-- Start of Text to read --

Ryan@: Could you please help in investigating this crash.

Thank you!



Components: Internals>Network
Owner: ----
Status: Untriaged (was: Assigned)
Not my CL, setting to Untriaged and Internals>Network so it gets network triager visibility as well.

Comment 3 by rsesek@chromium.org, Dec 22 2017

Cc: rsesek@chromium.org
 Issue 797225  has been merged into this issue.

Comment 4 by rsesek@chromium.org, Dec 22 2017

Labels: -Restrict-View-EditIssue

Comment 5 by jleedev@gmail.com, Dec 22 2017

You are probably looking for a change made after 525636 (known good), but no later than 525640 (first known bad).
CHANGELOG URL:
  https://chromium.googlesource.com/chromium/src/+log/9c222110ec241790bc2a559bc85689937d61cfdb..747cb1afa7ec0b160837f87626161d29f97063af

Reproduce by attempting to update "CRLSet" from chrome://components

Comment 6 by rsesek@chromium.org, Dec 22 2017

Cc: awhalley@chromium.org p...@chromium.org agl@chromium.org
Some more notes from the crash report:
abort() called
*** error for object 0x2011: pointer being freed was not allocated

Two possibilities:

1) The compiler roll may have changed some behavior of std::string (https://chromium.googlesource.com/chromium/src/+/ece1b14db2dedf6a9a4086b46e8cc6c2acd1b62d)
2) We pushed a new CRLSet to production that is now triggering some previously untested codepath (https://groups.google.com/a/google.com/forum/#!topic/omaha-core/tznqpEPMbZ8)
Adding some initial notes from trying to view Crash
- This particular magic frame is only on macOS
- Looking more broadly at the stack of functions - e.g. including net::CRLSetStorage::Parse - still shows an extreme bias towards macOS
- Removing the filters for Canary so all versions are considered suggests 65.0.3301.0 only

So it does look valid that this is a mac-only, recently introduced crash, and I definitely agree with the labels.

Looking through the crashes, see a mixture of invalid accesses and NPEs.

The function, ReadCRL, takes in an input blob of bytes and parses it, storing a 32-byte SHA-256 hash (out_parent_spki_hash) and a list of serials (out_serials), which are caller-provided storage.

The crash is consistent in assigning 32 bytes to out_parent_spki_hash. There is a condition check immediately before that to make sure at least 32 bytes are available, so that would indicate something amiss with |out_parent_spki_hash|, rather than |data|

There are only two calls to ReadCRL - when parsing and when applying delta updates. The callstack is consistently in Parse() - although notably, applying delta-updates uses stack-allocated variables.

In the Parse() case, a heap allocated CRLSet is created, and it has a vector of string/vector pairs (the CRLS). A new value is pushed onto the back, and then read (via pop_back), with the pointers into it being used as the output parameters.

Thus, I have trouble believing this is a straight logic bug in the code - in order for those crashes to make sense, memory must be getting stomped 'somewhere else', leading to this crash. It could be elsewhere in this function, or elsewhere in a component, but I don't think this particular crash has enough information to figure it out.

-- End of Text to read --

_Written request_.
Write out the passage of the bug thread about the CRLSet crash from "Looking through the" up to and including "uses stack-allocated variables.", word for word. The entries after this text are separate material and have no connection to it.

-- Start of Given entries --

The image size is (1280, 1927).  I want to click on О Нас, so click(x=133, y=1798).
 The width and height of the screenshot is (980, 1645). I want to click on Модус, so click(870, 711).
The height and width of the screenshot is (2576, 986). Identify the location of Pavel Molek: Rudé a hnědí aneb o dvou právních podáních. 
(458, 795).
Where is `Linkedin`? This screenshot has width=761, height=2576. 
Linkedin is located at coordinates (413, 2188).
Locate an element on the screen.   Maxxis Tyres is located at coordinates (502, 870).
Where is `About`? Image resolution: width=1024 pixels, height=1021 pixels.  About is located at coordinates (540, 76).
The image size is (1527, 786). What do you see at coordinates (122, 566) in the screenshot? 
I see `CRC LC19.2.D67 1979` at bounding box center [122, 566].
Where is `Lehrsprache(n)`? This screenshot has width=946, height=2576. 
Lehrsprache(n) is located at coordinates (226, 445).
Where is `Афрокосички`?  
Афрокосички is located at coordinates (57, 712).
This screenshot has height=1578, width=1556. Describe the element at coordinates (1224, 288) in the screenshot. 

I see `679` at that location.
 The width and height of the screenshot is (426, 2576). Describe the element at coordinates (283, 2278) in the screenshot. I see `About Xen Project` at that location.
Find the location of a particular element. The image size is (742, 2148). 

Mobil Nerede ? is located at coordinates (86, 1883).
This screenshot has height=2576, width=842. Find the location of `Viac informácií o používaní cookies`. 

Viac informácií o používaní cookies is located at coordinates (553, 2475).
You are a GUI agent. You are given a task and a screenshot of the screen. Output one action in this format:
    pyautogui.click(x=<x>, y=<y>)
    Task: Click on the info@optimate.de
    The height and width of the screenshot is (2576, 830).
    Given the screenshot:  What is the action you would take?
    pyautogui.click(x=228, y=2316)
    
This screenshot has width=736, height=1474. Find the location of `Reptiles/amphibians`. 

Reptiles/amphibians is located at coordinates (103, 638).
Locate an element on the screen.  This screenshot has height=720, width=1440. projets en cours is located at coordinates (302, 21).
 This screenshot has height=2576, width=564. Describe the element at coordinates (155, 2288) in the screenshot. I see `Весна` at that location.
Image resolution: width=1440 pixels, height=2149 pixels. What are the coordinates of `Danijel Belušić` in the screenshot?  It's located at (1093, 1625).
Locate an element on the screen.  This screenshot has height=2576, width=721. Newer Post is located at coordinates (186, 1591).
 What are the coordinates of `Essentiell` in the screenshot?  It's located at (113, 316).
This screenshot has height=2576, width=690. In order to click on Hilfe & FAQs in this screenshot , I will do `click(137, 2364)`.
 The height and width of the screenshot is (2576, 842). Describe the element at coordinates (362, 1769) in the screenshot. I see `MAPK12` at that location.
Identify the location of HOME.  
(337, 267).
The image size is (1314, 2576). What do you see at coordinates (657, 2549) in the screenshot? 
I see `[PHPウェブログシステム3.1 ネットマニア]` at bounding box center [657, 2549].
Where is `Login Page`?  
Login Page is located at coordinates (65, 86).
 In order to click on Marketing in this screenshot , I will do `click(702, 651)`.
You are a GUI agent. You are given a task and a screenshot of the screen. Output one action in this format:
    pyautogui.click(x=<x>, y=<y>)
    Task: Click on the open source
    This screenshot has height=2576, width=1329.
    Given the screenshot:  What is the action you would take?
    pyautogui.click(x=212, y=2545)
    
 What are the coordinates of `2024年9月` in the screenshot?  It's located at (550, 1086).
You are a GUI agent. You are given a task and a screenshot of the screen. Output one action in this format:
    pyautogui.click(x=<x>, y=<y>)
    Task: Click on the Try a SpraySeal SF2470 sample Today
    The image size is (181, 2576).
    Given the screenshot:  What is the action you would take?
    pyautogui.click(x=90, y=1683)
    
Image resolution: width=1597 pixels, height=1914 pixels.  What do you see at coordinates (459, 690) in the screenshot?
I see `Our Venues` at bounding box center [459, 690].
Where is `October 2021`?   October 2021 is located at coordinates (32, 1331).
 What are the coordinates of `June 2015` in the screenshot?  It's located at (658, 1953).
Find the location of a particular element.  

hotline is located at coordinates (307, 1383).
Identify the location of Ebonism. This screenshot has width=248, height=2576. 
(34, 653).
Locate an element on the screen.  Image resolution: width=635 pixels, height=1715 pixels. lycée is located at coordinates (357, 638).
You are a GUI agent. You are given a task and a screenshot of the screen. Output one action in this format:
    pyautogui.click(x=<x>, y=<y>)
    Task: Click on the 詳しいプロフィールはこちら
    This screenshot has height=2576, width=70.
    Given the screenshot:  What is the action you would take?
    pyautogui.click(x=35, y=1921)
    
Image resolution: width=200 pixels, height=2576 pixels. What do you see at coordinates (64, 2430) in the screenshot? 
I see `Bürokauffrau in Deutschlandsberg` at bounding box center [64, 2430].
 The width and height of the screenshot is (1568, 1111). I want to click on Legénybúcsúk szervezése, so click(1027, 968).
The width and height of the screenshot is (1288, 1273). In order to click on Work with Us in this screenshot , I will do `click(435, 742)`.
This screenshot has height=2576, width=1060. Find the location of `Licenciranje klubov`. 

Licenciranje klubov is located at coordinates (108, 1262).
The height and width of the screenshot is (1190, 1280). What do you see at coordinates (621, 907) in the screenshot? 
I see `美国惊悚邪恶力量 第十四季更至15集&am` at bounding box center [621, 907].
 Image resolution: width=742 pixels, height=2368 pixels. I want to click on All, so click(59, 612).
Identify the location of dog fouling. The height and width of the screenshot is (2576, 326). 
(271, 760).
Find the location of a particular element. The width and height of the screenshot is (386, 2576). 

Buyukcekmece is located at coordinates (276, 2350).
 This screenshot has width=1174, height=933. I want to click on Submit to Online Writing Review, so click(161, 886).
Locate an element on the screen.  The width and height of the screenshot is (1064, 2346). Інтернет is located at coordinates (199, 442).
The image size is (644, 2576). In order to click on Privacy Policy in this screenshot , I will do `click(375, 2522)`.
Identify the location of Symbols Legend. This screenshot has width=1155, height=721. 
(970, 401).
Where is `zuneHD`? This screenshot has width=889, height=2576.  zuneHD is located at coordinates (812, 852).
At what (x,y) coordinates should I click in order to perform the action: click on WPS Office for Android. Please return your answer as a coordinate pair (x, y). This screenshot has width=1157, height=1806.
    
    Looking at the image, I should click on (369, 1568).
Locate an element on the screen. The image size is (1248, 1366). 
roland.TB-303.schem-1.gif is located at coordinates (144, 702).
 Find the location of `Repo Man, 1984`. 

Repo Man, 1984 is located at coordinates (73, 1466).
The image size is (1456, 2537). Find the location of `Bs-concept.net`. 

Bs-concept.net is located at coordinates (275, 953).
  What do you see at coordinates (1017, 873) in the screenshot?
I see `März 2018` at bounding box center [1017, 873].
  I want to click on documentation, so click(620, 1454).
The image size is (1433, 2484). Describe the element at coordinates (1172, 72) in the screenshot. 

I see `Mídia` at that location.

-- End of Given entries --

_Result of this task_.
Looking through the crashes, see a mixture of invalid accesses and NPEs.

The function, ReadCRL, takes in an input blob of bytes and parses it, storing a 32-byte SHA-256 hash (out_parent_spki_hash) and a list of serials (out_serials), which are caller-provided storage.

The crash is consistent in assigning 32 bytes to out_parent_spki_hash. There is a condition check immediately before that to make sure at least 32 bytes are available, so that would indicate something amiss with |out_parent_spki_hash|, rather than |data|

There are only two calls to ReadCRL - when parsing and when applying delta updates. The callstack is consistently in Parse() - although notably, applying delta-updates uses stack-allocated variables.